To be done:
[a] Answer these questions using the article on the two-state solution, one answer a line, each marked like its question:
(i) What percentage of Israelis supported the two-state solution in June?
(ii) Which city does the statement from Abbas's office name as the capital of the Palestinian State?
(iii) What percentage of Israelis polled supported a one-state solution?
[b] Print the passage of the article on the two-state solution from "Donald Trump became" up to and including "Netanyahu on Wednesday.".

Document extract:
+--
Donald Trump became the first US President in recent years to suggest a shift in US foreign policy concerning the two-state solution during a joint press conference with Israeli Prime Minister Benjamin Netanyahu on Wednesday.

“I’m looking at two-state and one-state, and I like the one that both parties like,” Trump said. “I can live with either one.”

Following the press conference, Palestinian President Mahmoud Abbas’s office issued a statement that affirmed Abbas’s “readiness to deal positively with the Trump administration to make peace,” but also insisted that future negotiations continue to follow the internationally-backed plan for the two-state solution.

“The Palestinian presidency stressed its commitment to the two-state solution and to the international law and international legitimacy in the way that secures ending the Israeli occupation and establish the Palestinian State with East Jerusalem as its capital,” the statement said.

In a poll released on Thursday, the Palestinian Center for Policy & Survey Research found that 55 percent of Israelis and 44 percent of Palestinians support the two-state solution. Both groups showed a decline in their support since June, when 59 percent of Israelis and 51 percent of Palestinians reported supporting the solution. Yet, far more people prefer the two-state solution relative to a one-state.

Only 24 percent of Israelis and just over one-third of Palestinians polled supported a one-state solution.

Support for the two-state solution rose among Palestinians who described themselves as “not religious,” of which 64 percent of people supported the two-state solution, where 47 percent of those who were “somewhat religious” and 35 percent of religious respondents said they supported the two-state solution.

Among Israeli Jews, just under one-fifth of right wingers support two-states, but nearly 90 percent of Israelis who described themselves as left-wing support it.

Saeb Erekat, head of the Palestinian Liberation Office’s Negotiations Affairs Department, on Thursday said that the office would be willing to move away from the two-state solution, since the Palestinian’s support for the two-state solution began as a “Palestinian adoption of an international formula.”

However, Erekat stressed that the only way Palestinians could accept sharing one state was if Israel was willing to give up the notion of a Jewish state.
+--
Supplied material:

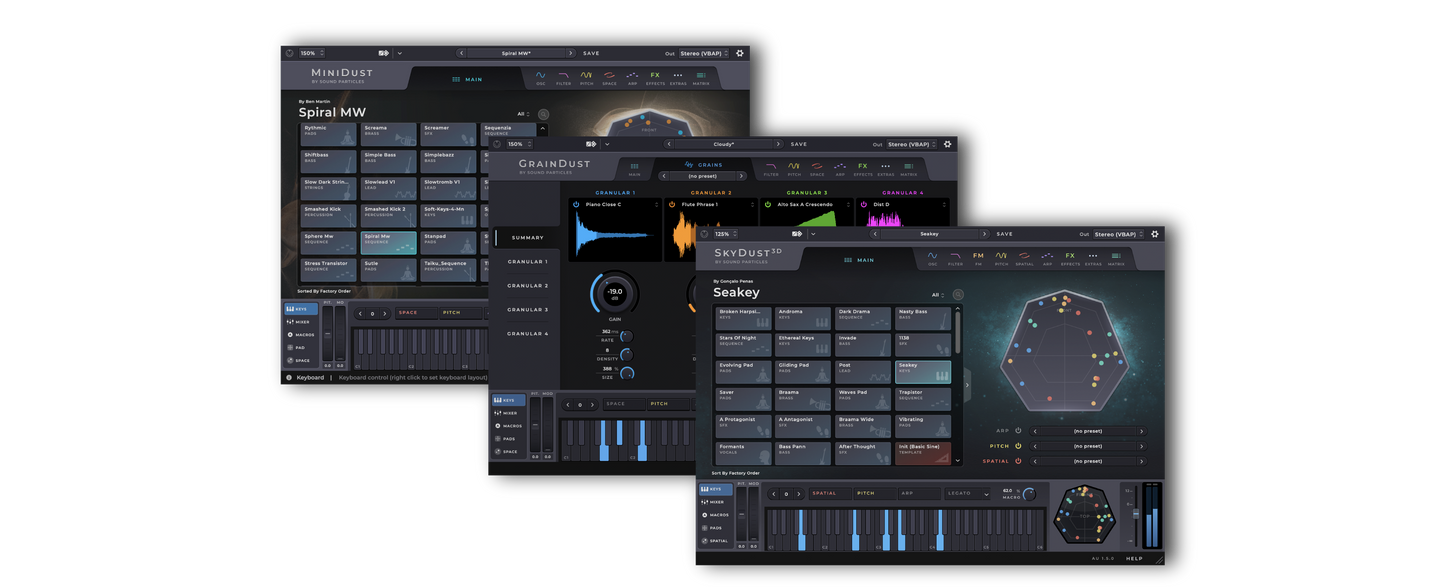Image resolution: width=1445 pixels, height=587 pixels.
Task: Open the FM section in SkyDust
Action: click(x=978, y=258)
+--
Results for each task:
[a]
(i) 59 percent
(ii) East Jerusalem
(iii) 24 percent

[b]
Donald Trump became the first US President in recent years to suggest a shift in US foreign policy concerning the two-state solution during a joint press conference with Israeli Prime Minister Benjamin Netanyahu on Wednesday.